DIRECTION >>
Rewrite the part of the material that opens with the line containing "At what coordinates should I click to accomplish: Select the 中信博" and closes with the line containing "The image size is (820, 583). [x=270, y=232]", replacing "italic" with "bold" and leaving everything else unchanged.
-------- RECORDS SUPPLIED --------
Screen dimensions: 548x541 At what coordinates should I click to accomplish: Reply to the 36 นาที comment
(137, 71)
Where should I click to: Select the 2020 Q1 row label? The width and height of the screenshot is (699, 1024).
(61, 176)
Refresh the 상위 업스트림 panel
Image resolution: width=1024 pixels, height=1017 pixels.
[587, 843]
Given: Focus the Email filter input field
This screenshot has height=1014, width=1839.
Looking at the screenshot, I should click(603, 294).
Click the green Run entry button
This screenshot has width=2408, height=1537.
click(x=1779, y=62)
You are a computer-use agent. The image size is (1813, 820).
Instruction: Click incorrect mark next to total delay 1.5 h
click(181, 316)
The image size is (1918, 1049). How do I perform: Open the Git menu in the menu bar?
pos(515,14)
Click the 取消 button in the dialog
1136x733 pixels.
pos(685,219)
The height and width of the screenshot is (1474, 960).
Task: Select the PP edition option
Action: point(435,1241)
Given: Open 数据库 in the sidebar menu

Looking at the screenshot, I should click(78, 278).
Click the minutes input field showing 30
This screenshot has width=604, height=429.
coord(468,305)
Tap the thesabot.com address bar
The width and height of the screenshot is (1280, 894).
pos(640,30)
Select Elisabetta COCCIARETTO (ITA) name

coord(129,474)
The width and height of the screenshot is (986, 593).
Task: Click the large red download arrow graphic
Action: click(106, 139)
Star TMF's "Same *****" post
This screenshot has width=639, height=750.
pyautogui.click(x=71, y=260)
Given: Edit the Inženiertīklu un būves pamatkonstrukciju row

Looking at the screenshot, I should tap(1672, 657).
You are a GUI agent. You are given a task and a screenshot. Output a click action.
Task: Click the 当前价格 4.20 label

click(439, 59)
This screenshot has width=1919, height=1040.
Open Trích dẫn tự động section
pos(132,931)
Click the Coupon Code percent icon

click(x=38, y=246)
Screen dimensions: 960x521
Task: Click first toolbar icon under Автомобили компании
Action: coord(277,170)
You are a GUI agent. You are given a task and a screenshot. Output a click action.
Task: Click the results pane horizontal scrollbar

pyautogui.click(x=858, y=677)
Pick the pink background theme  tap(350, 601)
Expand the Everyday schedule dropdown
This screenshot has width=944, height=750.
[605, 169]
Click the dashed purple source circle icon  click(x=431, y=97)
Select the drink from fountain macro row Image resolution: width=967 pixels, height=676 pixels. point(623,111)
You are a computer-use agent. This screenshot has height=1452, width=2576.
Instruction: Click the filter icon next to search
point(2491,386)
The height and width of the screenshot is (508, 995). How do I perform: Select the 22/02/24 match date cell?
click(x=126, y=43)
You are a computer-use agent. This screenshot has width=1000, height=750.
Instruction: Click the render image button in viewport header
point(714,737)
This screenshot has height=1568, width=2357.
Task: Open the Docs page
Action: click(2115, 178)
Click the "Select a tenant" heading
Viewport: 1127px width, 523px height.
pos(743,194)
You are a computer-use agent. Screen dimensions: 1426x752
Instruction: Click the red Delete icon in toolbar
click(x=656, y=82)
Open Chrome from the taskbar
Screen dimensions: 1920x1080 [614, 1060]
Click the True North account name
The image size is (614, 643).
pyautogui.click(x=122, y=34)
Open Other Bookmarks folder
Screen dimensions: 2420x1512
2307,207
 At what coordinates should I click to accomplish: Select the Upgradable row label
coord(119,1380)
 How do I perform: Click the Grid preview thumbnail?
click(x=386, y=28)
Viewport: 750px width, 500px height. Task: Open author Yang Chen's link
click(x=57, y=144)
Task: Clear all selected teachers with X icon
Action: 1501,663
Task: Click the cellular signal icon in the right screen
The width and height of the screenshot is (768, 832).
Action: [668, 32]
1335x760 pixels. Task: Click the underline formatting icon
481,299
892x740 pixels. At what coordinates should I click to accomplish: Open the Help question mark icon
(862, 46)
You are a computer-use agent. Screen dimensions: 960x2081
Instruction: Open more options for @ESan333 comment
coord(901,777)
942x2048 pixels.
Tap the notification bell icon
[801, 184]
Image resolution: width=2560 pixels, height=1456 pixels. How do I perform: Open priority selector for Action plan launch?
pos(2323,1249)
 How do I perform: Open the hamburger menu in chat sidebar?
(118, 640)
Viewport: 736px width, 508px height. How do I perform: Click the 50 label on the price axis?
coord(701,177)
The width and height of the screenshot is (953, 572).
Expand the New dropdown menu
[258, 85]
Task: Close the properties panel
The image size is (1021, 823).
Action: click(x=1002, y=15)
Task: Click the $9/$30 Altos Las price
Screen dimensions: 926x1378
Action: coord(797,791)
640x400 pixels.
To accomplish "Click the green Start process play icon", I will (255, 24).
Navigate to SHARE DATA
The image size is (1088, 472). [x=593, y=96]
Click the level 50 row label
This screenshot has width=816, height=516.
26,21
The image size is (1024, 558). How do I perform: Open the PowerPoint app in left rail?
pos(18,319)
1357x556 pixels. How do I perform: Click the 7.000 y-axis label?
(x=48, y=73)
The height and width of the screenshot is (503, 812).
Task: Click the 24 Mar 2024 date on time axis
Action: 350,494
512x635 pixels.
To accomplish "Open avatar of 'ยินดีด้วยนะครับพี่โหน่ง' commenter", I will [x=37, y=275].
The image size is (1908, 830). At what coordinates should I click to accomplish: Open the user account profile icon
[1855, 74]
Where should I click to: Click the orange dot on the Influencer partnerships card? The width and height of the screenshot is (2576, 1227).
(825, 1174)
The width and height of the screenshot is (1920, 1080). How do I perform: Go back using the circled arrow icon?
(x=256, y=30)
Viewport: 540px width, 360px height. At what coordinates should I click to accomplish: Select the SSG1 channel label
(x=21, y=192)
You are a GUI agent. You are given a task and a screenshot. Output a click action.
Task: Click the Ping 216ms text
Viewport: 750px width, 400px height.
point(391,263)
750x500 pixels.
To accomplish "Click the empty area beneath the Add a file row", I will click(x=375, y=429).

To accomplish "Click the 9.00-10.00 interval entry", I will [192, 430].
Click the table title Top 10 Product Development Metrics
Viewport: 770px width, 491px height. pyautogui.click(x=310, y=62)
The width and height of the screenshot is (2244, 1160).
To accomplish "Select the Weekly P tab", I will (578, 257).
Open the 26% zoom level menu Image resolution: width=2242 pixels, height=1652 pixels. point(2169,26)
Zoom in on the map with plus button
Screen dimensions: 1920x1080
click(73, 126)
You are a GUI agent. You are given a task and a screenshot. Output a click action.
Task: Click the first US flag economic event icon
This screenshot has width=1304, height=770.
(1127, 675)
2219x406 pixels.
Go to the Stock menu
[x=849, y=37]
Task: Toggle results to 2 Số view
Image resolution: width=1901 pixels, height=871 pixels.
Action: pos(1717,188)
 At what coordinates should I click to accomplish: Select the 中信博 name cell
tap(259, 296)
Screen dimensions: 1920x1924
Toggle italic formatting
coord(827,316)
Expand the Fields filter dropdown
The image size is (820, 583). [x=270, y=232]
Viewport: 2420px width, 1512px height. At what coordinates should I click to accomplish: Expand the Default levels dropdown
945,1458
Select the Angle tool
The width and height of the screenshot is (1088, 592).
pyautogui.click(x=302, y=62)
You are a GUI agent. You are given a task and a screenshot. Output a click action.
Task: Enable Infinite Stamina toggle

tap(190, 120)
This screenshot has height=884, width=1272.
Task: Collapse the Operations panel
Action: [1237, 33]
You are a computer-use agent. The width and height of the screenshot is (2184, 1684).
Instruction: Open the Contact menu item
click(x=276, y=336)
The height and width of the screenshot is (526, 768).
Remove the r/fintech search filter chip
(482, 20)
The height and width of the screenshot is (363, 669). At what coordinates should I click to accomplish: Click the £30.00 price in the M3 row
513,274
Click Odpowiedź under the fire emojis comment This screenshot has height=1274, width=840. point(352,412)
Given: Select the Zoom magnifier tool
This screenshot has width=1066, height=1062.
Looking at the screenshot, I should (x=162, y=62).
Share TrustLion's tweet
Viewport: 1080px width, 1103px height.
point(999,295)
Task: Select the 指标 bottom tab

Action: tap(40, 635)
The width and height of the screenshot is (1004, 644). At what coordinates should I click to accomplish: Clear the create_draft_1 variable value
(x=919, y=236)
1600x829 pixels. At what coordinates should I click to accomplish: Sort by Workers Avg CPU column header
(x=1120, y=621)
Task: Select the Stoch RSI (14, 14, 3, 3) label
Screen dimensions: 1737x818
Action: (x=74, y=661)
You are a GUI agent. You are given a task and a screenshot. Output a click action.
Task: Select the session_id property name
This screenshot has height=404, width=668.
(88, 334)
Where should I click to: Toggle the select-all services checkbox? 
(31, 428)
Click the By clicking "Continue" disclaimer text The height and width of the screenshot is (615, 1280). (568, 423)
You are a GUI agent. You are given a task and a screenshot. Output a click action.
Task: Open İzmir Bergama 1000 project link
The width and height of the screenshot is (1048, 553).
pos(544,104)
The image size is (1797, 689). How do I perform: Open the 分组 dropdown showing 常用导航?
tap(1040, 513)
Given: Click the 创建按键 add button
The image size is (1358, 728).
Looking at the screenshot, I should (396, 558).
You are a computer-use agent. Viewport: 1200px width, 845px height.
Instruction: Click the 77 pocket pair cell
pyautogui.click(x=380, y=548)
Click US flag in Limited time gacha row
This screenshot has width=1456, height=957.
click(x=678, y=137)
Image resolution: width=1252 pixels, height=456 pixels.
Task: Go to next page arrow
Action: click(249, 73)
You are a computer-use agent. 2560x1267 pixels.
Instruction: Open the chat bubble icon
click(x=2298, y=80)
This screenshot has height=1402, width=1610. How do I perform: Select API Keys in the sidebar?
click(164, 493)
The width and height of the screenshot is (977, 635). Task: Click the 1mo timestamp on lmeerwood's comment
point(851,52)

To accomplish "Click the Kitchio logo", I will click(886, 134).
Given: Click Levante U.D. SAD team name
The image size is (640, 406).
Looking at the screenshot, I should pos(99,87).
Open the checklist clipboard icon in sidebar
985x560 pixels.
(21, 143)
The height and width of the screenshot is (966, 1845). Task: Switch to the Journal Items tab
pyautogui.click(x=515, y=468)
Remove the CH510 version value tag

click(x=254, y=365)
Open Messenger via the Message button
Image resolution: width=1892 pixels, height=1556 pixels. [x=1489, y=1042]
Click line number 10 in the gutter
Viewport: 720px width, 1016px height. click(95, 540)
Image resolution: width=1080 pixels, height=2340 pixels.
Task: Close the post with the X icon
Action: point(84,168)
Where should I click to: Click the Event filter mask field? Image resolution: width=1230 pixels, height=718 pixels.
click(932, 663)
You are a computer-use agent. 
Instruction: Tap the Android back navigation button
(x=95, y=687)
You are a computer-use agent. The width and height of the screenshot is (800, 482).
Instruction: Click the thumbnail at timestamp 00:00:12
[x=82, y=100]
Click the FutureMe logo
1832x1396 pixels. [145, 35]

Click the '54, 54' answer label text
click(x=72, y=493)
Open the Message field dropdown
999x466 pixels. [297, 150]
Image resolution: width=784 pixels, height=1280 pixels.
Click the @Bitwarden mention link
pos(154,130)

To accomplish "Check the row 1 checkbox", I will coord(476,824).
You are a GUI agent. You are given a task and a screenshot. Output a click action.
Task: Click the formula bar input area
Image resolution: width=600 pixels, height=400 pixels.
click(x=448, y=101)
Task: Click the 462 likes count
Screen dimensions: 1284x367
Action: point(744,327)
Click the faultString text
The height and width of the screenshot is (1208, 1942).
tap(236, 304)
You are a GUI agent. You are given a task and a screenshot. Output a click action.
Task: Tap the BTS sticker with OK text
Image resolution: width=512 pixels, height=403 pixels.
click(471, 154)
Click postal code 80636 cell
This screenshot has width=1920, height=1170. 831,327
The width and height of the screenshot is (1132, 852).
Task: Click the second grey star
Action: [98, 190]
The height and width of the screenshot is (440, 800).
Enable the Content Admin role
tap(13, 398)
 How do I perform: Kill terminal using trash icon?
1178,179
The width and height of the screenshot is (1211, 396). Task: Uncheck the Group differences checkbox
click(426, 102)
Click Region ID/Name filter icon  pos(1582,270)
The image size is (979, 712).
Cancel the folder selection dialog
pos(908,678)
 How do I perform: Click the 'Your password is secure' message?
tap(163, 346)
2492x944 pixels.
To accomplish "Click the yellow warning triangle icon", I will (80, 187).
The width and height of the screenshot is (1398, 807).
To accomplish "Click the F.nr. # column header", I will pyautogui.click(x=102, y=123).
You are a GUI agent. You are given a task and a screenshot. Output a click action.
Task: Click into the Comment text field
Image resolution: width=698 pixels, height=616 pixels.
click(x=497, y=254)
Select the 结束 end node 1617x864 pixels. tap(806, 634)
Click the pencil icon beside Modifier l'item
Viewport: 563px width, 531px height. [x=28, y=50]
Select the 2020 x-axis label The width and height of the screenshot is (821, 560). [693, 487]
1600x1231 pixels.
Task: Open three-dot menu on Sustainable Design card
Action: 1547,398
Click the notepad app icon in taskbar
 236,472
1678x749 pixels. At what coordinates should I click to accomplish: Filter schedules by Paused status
--------
WRITTEN ANSWER >>
 At what coordinates should I click to accomplish: Select the 中信博 name cell
tap(259, 296)
Screen dimensions: 1920x1924
Toggle bold formatting
coord(827,316)
Expand the Fields filter dropdown
The image size is (820, 583). [x=270, y=232]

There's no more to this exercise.